Dinsmore Partner Daniel Zinsmaster Named National Law Review Hemp/Marijuana Regulation ‘Go-To Thought Leader’

December 9, 2019News Releases

Dinsmore & Shohl LLP is pleased to announce Partner Daniel Zinsmaster has been named the 2019 National Law Review Go-To Thought Leader for hemp and marijuana regulation.

The National Law Review 2019 Go-To Thought Leader Awards recognize 75 legal authors across the nation for their superlative written contributions to their field of practice. The publication boasts over 15,000 published thought leaders (over 100,000 articles per year), and just one in every 200 received the award this year. According to the awards site, “recipients not only demonstrate a depth of legal knowledge, but also outline the steps needed for compliance and/or adaptation. These designated authors are … reader favorites [and are] often quoted in other publications.” 
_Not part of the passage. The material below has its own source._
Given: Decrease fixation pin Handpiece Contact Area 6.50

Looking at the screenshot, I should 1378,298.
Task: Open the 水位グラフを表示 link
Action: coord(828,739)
Zinsmaster is the only legal author in the United States or otherwise recognized this year by the National Law Review in the field of hemp and marijuana regulation.

“Daniel … was honored … for his contributions to Ohio’s decriminalization of hemp and hemp products and amendments to Ohio’s medical marijuana laws,” per the NLR announcement. “His articles on the changing landscape of health care, especially as it relates to these controversial marijuana-based issues, help clarify a host of complicated changes in legislation and interpretation for National Law Review readers.”

Zinsmaster has written numerous articles on the topic, all of which are available to read both on Dinsmore’s website and in the National Law Review. In addition to his writing, he also counsels clients in the cannabis industry. He has successfully advised cultivators, processors and dispensary applicants in many capacities, and counseled health care providers and medical centers seeking to incorporate medical marijuana as treatment for their patients.

He began his cannabis work in 2017, when he represented a company who had been denied a license to cultivate medical marijuana. Zinsmaster earned a reversal of that denial, and the cultivator was granted the license. It was a historic decision in the state, as it was the first ever successful administrative appeal to the Ohio Department of Commerce for a provisional license.

“This work is exciting because it involves an industry in its relative infancy with tremendous variation in regulatory schemes from state to state and an evolving federal landscape,” Zinsmaster said. “We are experiencing a significant shift of societal acceptance of the many uses of cannabis and hemp. The level of sophistication, resourcefulness, and entrepreneurial spirit evident in this space signals a strong foundation and bright future for this industry.”

This marks the second consecutive year in which a Dinsmore attorney has been designated a National Law Review Go-To Thought Leader. In 2018, Dinsmore Health Care Industry Practice Group Co-Chair Jennifer Mitchell was recognized in the Health Care Law & HIPAA category.